Objetivo » Liste todos os estabelecimentos da Baixada Fluminense citados pelo nome no texto sobre o Comida di Buteco.

Texto de leitura »
※

Por Oscar Valporto, compartilhado de Projeto Colabora




Desde que fui jurado de um concurso Comida Di Buteco em Salvador (lá se vão mais de 10 anos), sempre busco provar, pelo menos, uma coisa nova em um botequim novo – na verdade, em um bar que ainda não conheço. A coisa nova deve ser necessariamente comida com cara de botequim: alguns dos candidatos andam exagerando na gumertização: este ano, temos panier de bobó de camarão, brisket com “mac and cheese”, purê de grão de bico com caponata de berinjela e confit de cogumelo. Só ler ” torresmo desconstruído” me dá até arrepios.

Mas, neste Comida di Buteco 2023, são 132 botequins aqui no Rio de Janeiro – no país, são mais de 900. Como os organizadores, com razão, não rejeitam inscrições, essa lista tem de tudo: de legítimos botequins cariocas, como o Bode Cheiroso, o Rio Antigo ou o tricampeão Bar do David (vencedor em 2016, 2017 e 2022), a estabelecimentos que se classificam como gastrobar; de restaurantes tradicionais e consagrados como o Bar Brasil, o Salete ou o Rei do Bacalhau (no Encantado) a recentes e bem-vindas incorporações à vida carioca como o Pescados na Brasa, o Deza Botequim ou o Sabugosa (para ficar nos que já conheço).

Por razões que também só organizadores poderão explicar, não há sequer um boteco nos bairros onde moro (Leblon) e onde trabalho (Botafogo), duas vizinhanças abarrotadas de bares de todos os tipos, gostos e tamanhos. Para compensar, há cinco candidatos ao Comida di Buteco na ilha de Paquetá, com menos de cinco mil habitantes – como o Zeca’s, que conheci em edição passada do concurso; Cabe registrar que a lista de 132 não é apenas carioca: são 14 representantes de Niterói e 12 da Baixada Fluminense – inclusive o Bar do Portuga, de Nova Iguaçu, campeão de 2021, e a Pasta da Nonna e o Boteco do Teixeira, ambos de Duque de Caxias e, respectivamente, segundo e terceiro colocados no Comida di Buteco RJ no ano passado.

※

Conteúdo dos dados »
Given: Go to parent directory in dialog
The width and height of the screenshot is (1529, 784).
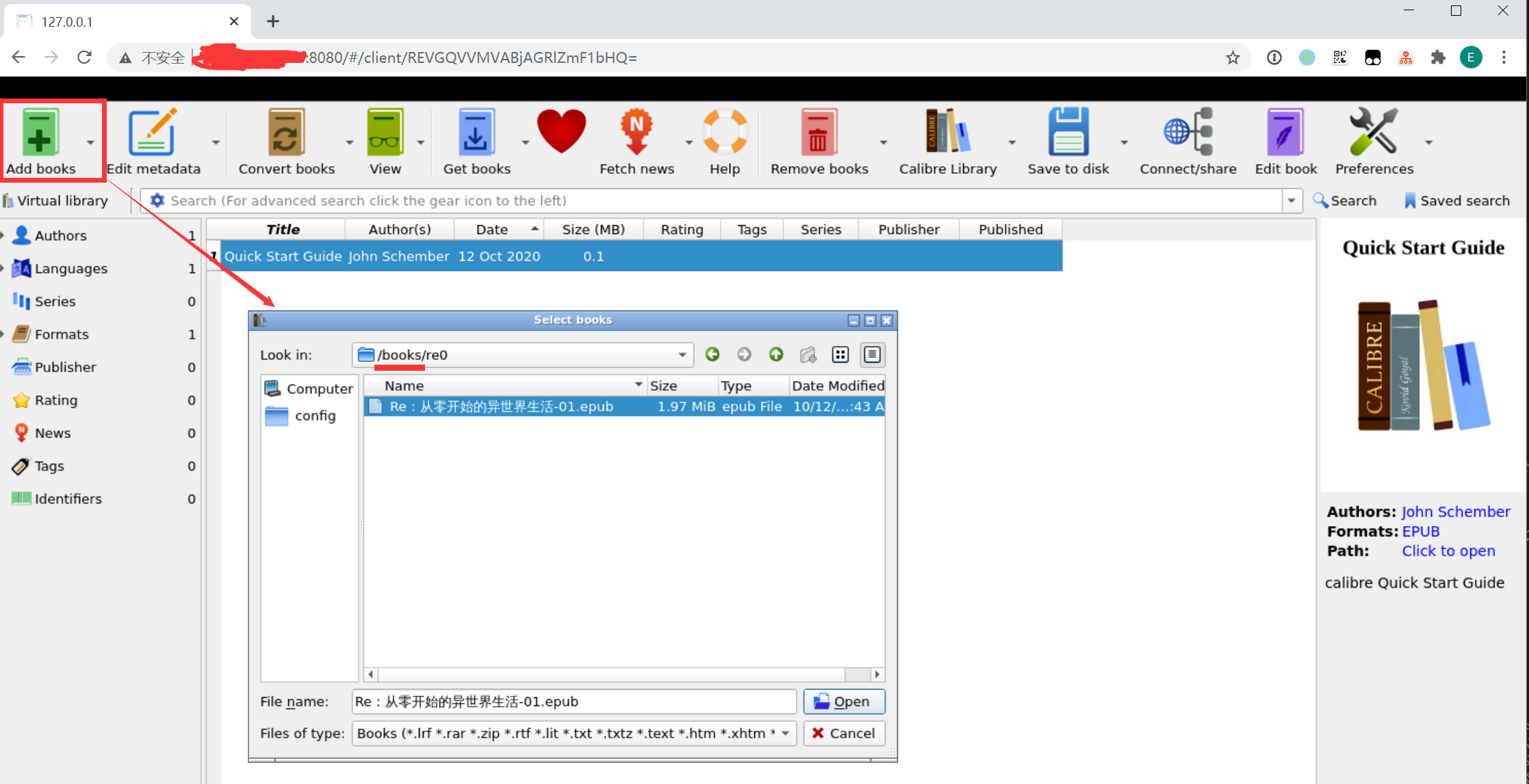Looking at the screenshot, I should (775, 354).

※

Resposta »
- Bar do Portuga (Nova Iguaçu)
- Pasta da Nonna (Duque de Caxias)
- Boteco do Teixeira (Duque de Caxias)